**Task statement**
Copy the data. Keep every character as given.

**Pixel coordinate grounding data**
------------------------------

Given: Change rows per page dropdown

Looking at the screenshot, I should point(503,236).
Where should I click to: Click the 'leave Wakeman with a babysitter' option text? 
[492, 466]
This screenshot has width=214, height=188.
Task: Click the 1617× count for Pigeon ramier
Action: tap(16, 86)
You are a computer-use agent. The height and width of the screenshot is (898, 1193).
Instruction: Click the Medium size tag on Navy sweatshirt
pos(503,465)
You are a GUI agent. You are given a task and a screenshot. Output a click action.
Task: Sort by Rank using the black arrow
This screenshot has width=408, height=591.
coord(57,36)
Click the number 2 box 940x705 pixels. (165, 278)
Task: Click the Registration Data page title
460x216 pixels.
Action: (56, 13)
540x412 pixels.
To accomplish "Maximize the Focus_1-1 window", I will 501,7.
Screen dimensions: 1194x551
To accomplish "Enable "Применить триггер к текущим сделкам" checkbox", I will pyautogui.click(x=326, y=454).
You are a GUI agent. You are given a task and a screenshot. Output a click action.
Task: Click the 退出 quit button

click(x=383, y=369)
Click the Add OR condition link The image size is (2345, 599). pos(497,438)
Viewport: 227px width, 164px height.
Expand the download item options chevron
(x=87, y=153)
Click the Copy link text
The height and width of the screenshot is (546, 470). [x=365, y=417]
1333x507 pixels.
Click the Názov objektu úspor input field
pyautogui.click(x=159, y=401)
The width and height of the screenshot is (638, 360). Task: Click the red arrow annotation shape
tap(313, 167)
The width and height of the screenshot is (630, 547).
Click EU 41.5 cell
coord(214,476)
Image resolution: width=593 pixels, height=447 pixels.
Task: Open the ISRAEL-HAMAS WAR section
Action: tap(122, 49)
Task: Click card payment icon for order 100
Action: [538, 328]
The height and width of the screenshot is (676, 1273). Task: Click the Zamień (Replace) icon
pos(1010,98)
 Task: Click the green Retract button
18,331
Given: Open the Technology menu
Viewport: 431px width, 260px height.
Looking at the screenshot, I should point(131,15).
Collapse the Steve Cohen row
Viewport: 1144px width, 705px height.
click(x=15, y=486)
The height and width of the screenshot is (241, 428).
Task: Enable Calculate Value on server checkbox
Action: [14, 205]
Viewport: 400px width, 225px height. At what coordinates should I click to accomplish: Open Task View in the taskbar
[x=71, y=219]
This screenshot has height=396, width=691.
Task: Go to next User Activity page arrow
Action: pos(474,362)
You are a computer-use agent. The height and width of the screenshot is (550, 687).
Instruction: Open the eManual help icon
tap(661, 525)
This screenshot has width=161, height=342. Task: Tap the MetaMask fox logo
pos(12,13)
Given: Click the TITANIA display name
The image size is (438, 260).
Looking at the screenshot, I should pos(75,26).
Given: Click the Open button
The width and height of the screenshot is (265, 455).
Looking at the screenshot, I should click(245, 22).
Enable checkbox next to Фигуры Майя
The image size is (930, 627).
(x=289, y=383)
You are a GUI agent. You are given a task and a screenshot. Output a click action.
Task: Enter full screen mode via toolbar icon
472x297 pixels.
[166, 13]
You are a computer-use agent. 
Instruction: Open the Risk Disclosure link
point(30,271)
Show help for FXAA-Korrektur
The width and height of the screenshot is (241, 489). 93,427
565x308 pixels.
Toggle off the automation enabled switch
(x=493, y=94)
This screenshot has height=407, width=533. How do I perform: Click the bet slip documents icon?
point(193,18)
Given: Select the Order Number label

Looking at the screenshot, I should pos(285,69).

------------------------------

**Exercise result**
Given: Change rows per page dropdown

Looking at the screenshot, I should point(503,236).
Where should I click to: Click the 'leave Wakeman with a babysitter' option text? 
[492, 466]
This screenshot has width=214, height=188.
Task: Click the 1617× count for Pigeon ramier
Action: tap(16, 86)
You are a computer-use agent. The height and width of the screenshot is (898, 1193).
Instruction: Click the Medium size tag on Navy sweatshirt
pos(503,465)
You are a GUI agent. You are given a task and a screenshot. Output a click action.
Task: Sort by Rank using the black arrow
This screenshot has width=408, height=591.
coord(57,36)
Click the number 2 box 940x705 pixels. (165, 278)
Task: Click the Registration Data page title
460x216 pixels.
Action: (56, 13)
540x412 pixels.
To accomplish "Maximize the Focus_1-1 window", I will 501,7.
Screen dimensions: 1194x551
To accomplish "Enable "Применить триггер к текущим сделкам" checkbox", I will pyautogui.click(x=326, y=454).
You are a GUI agent. You are given a task and a screenshot. Output a click action.
Task: Click the 退出 quit button

click(x=383, y=369)
Click the Add OR condition link The image size is (2345, 599). pos(497,438)
Viewport: 227px width, 164px height.
Expand the download item options chevron
(x=87, y=153)
Click the Copy link text
The height and width of the screenshot is (546, 470). [x=365, y=417]
1333x507 pixels.
Click the Názov objektu úspor input field
pyautogui.click(x=159, y=401)
The width and height of the screenshot is (638, 360). Task: Click the red arrow annotation shape
tap(313, 167)
The width and height of the screenshot is (630, 547).
Click EU 41.5 cell
coord(214,476)
Image resolution: width=593 pixels, height=447 pixels.
Task: Open the ISRAEL-HAMAS WAR section
Action: tap(122, 49)
Task: Click card payment icon for order 100
Action: [538, 328]
The height and width of the screenshot is (676, 1273). Task: Click the Zamień (Replace) icon
pos(1010,98)
 Task: Click the green Retract button
18,331
Given: Open the Technology menu
Viewport: 431px width, 260px height.
Looking at the screenshot, I should point(131,15).
Collapse the Steve Cohen row
Viewport: 1144px width, 705px height.
click(x=15, y=486)
The height and width of the screenshot is (241, 428).
Task: Enable Calculate Value on server checkbox
Action: [14, 205]
Viewport: 400px width, 225px height. At what coordinates should I click to accomplish: Open Task View in the taskbar
[x=71, y=219]
This screenshot has height=396, width=691.
Task: Go to next User Activity page arrow
Action: pos(474,362)
You are a computer-use agent. The height and width of the screenshot is (550, 687).
Instruction: Open the eManual help icon
tap(661, 525)
This screenshot has width=161, height=342. Task: Tap the MetaMask fox logo
pos(12,13)
Given: Click the TITANIA display name
The image size is (438, 260).
Looking at the screenshot, I should pos(75,26).
Given: Click the Open button
The width and height of the screenshot is (265, 455).
Looking at the screenshot, I should click(245, 22).
Enable checkbox next to Фигуры Майя
The image size is (930, 627).
(x=289, y=383)
You are a GUI agent. You are given a task and a screenshot. Output a click action.
Task: Enter full screen mode via toolbar icon
472x297 pixels.
[166, 13]
You are a computer-use agent. 
Instruction: Open the Risk Disclosure link
point(30,271)
Show help for FXAA-Korrektur
The width and height of the screenshot is (241, 489). 93,427
565x308 pixels.
Toggle off the automation enabled switch
(x=493, y=94)
This screenshot has height=407, width=533. How do I perform: Click the bet slip documents icon?
point(193,18)
Given: Select the Order Number label

Looking at the screenshot, I should pos(285,69).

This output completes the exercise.